Both Diane and Camilla reinvent themselves in the bardo state as innocent people. Diane is the cheerful and helpful Betty. Camilla is the lost femme fatale. The way out for them is to uncover the truth about themselves, their actions, and their ambitions. Only then will they be able to move on. This is why the “angel/detectives” appear as cops to Diane and Camilla, because they represent the threat of having their construct “busted”, revealed for what it is, forcing them to face up to their sins. They avoid the detectives while Betty leads Rita to the scene of Diane’s suicide. Watch the way Betty keeps Rita from looking away from the body, and observe the look on Betty’s face. It is a look of total compassion, compassion so pure that it is entirely devoid of pity.

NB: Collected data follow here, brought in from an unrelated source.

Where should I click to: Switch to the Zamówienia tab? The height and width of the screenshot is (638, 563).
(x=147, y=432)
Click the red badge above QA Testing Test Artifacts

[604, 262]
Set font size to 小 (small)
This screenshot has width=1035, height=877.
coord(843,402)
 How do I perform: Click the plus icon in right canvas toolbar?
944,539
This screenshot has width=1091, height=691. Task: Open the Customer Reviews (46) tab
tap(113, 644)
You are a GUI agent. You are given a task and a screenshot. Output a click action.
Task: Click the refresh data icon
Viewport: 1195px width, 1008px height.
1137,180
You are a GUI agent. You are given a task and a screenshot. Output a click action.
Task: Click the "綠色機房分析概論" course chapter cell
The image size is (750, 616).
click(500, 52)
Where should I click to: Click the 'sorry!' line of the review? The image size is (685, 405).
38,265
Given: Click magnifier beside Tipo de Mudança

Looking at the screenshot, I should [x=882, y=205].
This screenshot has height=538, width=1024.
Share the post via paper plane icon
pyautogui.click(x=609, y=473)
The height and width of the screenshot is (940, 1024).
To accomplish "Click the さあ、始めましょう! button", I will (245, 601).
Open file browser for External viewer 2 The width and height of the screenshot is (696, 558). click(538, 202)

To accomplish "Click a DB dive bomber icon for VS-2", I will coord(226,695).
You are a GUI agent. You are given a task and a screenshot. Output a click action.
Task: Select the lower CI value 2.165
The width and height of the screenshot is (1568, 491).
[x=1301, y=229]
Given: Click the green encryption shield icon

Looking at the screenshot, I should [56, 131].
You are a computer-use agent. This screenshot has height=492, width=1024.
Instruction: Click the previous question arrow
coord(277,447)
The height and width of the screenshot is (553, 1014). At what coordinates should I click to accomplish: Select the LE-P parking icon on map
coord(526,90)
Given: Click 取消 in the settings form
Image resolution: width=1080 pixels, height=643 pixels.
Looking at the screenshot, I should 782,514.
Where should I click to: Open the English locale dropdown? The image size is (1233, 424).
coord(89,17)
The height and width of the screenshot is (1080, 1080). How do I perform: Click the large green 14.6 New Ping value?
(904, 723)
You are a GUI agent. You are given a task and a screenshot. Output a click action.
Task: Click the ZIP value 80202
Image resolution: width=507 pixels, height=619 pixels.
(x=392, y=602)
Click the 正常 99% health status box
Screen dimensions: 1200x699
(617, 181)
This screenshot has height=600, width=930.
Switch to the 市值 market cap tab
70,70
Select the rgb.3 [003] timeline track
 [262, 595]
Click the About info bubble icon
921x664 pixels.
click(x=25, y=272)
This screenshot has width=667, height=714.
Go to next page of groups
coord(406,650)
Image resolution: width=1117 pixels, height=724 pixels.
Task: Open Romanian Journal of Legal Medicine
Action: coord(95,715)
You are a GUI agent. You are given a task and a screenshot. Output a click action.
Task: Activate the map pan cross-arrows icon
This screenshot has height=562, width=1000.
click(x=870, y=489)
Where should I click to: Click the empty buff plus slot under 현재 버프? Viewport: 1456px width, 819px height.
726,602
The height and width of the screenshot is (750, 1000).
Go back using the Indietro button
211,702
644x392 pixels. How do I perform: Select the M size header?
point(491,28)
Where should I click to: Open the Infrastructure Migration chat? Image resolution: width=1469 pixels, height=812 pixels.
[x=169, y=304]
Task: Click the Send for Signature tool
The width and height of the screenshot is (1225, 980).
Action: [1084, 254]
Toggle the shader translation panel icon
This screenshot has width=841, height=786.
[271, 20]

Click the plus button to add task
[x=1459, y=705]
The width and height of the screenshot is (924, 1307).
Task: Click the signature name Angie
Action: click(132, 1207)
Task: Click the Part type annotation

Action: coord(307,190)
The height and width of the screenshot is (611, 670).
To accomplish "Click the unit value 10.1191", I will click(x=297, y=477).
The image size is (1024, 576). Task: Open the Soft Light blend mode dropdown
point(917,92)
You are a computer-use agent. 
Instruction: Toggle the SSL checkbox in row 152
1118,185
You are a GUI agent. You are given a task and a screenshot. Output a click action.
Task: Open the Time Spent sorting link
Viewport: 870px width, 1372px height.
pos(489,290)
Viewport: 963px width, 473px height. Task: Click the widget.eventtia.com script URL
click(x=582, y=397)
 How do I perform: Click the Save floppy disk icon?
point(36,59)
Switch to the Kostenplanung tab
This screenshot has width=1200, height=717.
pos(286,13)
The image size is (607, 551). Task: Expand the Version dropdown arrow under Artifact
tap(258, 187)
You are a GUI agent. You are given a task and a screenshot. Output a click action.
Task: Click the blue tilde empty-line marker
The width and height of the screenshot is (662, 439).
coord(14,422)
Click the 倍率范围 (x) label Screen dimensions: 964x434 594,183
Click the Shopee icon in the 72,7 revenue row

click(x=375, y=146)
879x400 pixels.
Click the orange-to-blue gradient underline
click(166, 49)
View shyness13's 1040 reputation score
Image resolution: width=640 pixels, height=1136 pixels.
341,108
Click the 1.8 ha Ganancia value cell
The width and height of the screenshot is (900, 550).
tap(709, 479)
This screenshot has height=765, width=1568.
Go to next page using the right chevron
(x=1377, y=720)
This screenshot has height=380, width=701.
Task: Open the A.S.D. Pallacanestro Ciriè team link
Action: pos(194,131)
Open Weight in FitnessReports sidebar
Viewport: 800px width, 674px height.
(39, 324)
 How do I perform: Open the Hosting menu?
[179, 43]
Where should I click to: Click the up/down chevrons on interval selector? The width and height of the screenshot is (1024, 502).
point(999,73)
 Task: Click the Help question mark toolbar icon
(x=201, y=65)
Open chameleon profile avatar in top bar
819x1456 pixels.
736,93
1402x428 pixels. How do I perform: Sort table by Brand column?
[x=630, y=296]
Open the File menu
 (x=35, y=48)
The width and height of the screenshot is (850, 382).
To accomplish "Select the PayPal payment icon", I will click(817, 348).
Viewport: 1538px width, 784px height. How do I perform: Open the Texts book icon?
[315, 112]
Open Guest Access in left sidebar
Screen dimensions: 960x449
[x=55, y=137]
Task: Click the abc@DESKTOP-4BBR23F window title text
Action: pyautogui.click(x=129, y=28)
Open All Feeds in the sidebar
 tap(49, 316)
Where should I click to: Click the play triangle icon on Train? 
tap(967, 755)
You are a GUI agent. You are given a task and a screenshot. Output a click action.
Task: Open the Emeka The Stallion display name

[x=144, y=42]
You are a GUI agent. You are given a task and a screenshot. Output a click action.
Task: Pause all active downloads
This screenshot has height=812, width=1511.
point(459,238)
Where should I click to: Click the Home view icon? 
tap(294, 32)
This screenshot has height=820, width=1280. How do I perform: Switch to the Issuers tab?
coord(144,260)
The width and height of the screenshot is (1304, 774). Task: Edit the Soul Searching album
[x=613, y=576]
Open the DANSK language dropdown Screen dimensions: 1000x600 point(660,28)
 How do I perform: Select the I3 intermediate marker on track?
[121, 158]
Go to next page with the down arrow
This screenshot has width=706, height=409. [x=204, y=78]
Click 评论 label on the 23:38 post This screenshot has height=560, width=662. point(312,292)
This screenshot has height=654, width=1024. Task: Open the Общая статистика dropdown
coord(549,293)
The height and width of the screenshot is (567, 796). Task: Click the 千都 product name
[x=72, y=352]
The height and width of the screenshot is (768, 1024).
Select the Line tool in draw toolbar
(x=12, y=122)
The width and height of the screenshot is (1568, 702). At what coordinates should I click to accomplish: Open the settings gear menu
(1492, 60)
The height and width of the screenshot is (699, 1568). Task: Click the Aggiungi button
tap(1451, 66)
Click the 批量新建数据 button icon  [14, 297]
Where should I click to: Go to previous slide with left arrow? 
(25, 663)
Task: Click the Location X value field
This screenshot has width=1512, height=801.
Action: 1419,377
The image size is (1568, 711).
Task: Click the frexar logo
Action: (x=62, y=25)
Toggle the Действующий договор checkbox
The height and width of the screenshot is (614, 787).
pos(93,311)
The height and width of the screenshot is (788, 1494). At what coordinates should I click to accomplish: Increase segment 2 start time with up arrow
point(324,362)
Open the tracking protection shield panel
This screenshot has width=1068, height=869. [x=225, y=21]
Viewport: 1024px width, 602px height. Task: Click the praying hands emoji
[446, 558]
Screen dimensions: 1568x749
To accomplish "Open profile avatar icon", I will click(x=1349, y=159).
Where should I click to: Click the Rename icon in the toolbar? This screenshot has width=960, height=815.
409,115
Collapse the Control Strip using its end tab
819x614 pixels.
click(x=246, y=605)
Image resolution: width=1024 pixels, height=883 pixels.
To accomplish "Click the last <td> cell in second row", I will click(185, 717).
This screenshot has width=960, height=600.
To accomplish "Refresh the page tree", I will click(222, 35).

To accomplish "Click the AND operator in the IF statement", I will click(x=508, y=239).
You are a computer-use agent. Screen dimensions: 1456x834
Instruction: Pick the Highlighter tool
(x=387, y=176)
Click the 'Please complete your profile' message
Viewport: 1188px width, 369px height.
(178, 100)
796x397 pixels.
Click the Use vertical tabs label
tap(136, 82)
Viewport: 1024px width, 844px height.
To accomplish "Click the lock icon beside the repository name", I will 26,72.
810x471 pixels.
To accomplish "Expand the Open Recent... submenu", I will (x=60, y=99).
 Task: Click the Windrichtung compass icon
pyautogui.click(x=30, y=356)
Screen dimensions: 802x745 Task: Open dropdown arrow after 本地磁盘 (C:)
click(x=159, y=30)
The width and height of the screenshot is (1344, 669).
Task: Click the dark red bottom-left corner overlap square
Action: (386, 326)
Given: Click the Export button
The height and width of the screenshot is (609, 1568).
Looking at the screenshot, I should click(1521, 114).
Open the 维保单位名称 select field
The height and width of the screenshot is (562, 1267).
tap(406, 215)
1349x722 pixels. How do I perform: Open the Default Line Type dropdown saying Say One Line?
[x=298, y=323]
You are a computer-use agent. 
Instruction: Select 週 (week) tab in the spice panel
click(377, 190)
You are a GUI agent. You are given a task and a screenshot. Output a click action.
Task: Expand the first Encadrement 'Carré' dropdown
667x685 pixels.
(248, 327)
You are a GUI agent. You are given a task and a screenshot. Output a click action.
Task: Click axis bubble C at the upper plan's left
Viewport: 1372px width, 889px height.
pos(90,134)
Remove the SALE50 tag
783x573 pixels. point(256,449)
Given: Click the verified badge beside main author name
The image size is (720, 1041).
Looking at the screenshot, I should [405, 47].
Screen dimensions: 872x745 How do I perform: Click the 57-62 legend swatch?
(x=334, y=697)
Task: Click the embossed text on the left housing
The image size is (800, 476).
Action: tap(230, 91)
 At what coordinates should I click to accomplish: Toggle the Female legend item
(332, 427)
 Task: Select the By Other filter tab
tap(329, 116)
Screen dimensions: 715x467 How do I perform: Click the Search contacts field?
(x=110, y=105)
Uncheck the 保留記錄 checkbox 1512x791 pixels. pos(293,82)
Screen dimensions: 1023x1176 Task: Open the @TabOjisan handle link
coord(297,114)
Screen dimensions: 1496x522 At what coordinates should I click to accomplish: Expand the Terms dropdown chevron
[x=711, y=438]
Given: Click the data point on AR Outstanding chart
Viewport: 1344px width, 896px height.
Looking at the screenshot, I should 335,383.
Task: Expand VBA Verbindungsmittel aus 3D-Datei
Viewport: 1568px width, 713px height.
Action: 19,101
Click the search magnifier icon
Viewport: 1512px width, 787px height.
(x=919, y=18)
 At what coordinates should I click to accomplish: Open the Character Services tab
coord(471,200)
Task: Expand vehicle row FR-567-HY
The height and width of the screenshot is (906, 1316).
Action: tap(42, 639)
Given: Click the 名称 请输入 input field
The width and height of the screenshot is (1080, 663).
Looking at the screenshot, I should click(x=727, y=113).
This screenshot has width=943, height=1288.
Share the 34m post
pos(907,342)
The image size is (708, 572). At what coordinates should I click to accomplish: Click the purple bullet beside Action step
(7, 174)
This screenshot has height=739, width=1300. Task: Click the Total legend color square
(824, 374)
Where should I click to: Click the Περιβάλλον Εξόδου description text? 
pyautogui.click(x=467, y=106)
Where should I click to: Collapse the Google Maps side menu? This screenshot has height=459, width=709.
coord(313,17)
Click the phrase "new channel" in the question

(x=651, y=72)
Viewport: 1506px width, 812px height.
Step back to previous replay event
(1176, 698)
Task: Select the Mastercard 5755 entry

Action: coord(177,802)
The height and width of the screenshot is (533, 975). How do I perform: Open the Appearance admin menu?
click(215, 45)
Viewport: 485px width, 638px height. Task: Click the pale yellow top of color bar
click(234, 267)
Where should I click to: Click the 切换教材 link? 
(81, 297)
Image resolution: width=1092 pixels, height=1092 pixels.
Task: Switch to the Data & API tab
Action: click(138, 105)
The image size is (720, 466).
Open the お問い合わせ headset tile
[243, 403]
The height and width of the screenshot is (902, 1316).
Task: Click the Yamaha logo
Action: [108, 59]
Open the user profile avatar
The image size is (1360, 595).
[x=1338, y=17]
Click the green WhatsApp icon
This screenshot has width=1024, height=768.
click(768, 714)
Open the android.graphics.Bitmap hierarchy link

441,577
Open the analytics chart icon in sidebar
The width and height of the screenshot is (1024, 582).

Betty is telling Rita, “This is how much I loved you, and this is the recompense for the sin of having you murdered.” More than a mere justification for her actions, Betty is bringing Rita one step closer to remembering who she is by helping her to own up to her role in the tragedy. Neither of them can be free until this happens, because they are so inextricably intertwined in their karma. As Rita comes closer to realizing the truth, she takes control of the construct and leads Betty to the next phase of their soul journey.

 

blue boxKarmic ties need the element of drama to keep themselves intact. The ego thrives on drama, and is therefore the perpetuator of karma. We add intense personalness to the drama of our lives. We take a basic storyline and color it with vivid and vibrant hues. The more intense, the more gravitational pull it exerts upon our soul. The meaning we apply lends weight to our story and substance to the chimeric self. Expose the drama as a drama and the self is forced to let go of its heavy fiction. Show the ego that the drama of life is an illusion, and it has to look up to a greater reality. This is what Rita and Betty experience at Club Silencio. When the singer collapses in the middle of her rendition of “Crying”, they are stunned into awareness and march as one back to the apartment to open the blue box. Betty disappears before Rita inserts the key, because this is the end of Betty’s part of the construct. Rita is left alone to face her fear—to pass through the mystery into the light. In the end, we see them as they truly are—happy and free, floating joyfully above the lights of L.A.

above the lights

3 Responses to Mulholland Drive

  1. MaryAnn Fry says:

    David Lynch movies are so complicated. Fascinating.

  2. Rick Jacobi says:

    Great analysis of this movie. I’ve seen it at least three times. Personally, I always thought that the whole first part of the movie was Diane’s fantasy of her life in Hollywood the way she wished it would have been, taking place in the moments after she shot herself before she actually died. However, I like your interpretation:

    “In an afterlife bardo of confusion and self-justification, the two of them play out self-created roles in an attempt to sort out and perhaps rectify the tragedy they have jointly created.”

    I haven’t seen the movie in several years; I think it’s time for another viewing.

  3. Cheri Quillin says:

    Well – WOW! Just wow! That’s a LOT to think about! Your analysis certainly helps.